• **AUFGABE A**:
Beantworten Sie anhand des Artikels zum Bundesrat und den EU-Gesprächen kurz:
(i) Welche zwei Amtsträger unterschrieben das Dokument mit der Grussformel «unserer vorzüglichen Hochachtung»?
(ii) Wofür steht die Abkürzung MFR?
(iii) Was fehlt aus Sicht der Aussenpolitischen Kommissionen?

Bundesrat spielt auf Zeit bei EU-Gesprächen

EU-Flaggen in Brüssel
Die Schweiz will keinen Plan für weitere EU-Gespräche aufstellen. (Bild: C. Lue / unsplash)

Der Bundesrat hat Stellung zu einem Bericht der Aussenpolitischen Kommissionen bezogen. Es geht um die EU und das Dokument ist brisant.

«Wir versichern Sie, sehr geehrter Herr Nationalratspräsident, sehr geehrte Damen und Herren, unserer vorzüglichen Hochachtung», unterschrieben Bundespräsident Alain Berset und Bundeskanzler Walter Thurnherr etwas gestelzt das Dokument.

Doch wie immer, wenn die Bundesadministration an einem Freitag eine Mitteilung unter dem Titel «Publikationshinweis» veröffentlicht, haben es die Dokumente in sich.

Finanzplanung der EU als Basis

An seiner Sitzung vom heutigen Freitag habe der Bundesrat seine Stellungnahme zum Bericht der APK-N zur parlamentarischen Initiative «Planungsbericht über die Zusammenarbeit mit der EU in den Bereichen ausserhalb des Marktzugangs» verabschiedet, hiess es am heutigen Freitag weiter trocken in den Unterlagen.

Konkret geht es darum, dass der Bundesrat – nach Vorliegen des Legislativvorschlages der Europäischen Kommission zum Mehrjährigen Finanzrahmen (MFR) der EU – der Bundesversammlung einen Planungsbericht über alle von ihm beabsichtigten Assoziierungen an die Programme und Agenturen der EU in den Bereichen ausserhalb des Binnenmarktzugangs unterbreiten muss.

Fehlende Informationen

Der Bundesrat informiert die parlamentarischen Kommissionen zwar regelmässig über seine Pläne und über relevante Entwicklungen auf EU-Ebene.

Zudem sind strategische Informationen auch in der Legislaturplanung und in den Jahreszielen des Bundesrates festgehalten.

Aus Sicht der Aussenpolitischen Kommissionen fehlt jedoch eine Gesamtübersicht zu den beabsichtigten Assoziierungen an die Programme und Agenturen der EU in den Bereichen ausserhalb des Binnenmarktzugangs.

Kurzer Vorab-Bericht

Es sei aber im Interesse der Schweiz, dass die Grundlagen für die beabsichtigten Assoziierungen möglichst frühzeitig und parallel zu den Arbeiten in der EU bezüglich des Mehrjährigen Finanzrahmens und der EU-Programme bereitgestellt würden, hiess es zu den Hintergründen des Dokuments.

• **AUFGABE B**:
Suchen Sie in den Datensätzen jede Zeile, die das Wort „screenshot“ enthält, und geben Sie diese Zeilen vollständig wieder.

• **BEREITGESTELLTE DATEN**:
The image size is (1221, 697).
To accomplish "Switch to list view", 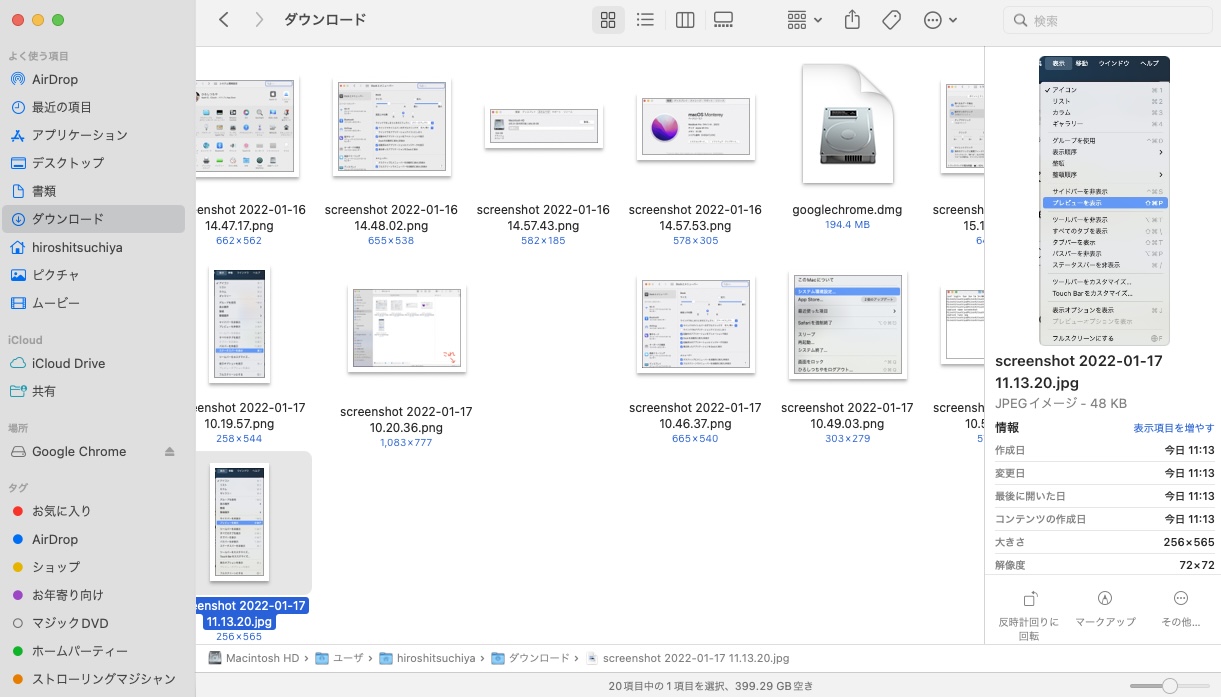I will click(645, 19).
...
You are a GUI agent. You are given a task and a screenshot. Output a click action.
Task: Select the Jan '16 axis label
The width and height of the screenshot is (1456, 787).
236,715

• **ANTWORT A**:
(i) Bundespräsident Alain Berset und Bundeskanzler Walter Thurnherr.
(ii) Für den Mehrjährigen Finanzrahmen der EU.
(iii) Eine Gesamtübersicht zu den beabsichtigten Assoziierungen an die Programme und Agenturen der EU in den Bereichen ausserhalb des Binnenmarktzugangs.

• **ANTWORT B**:
You are a GUI agent. You are given a task and a screenshot. Output a click action.
The width and height of the screenshot is (1456, 787).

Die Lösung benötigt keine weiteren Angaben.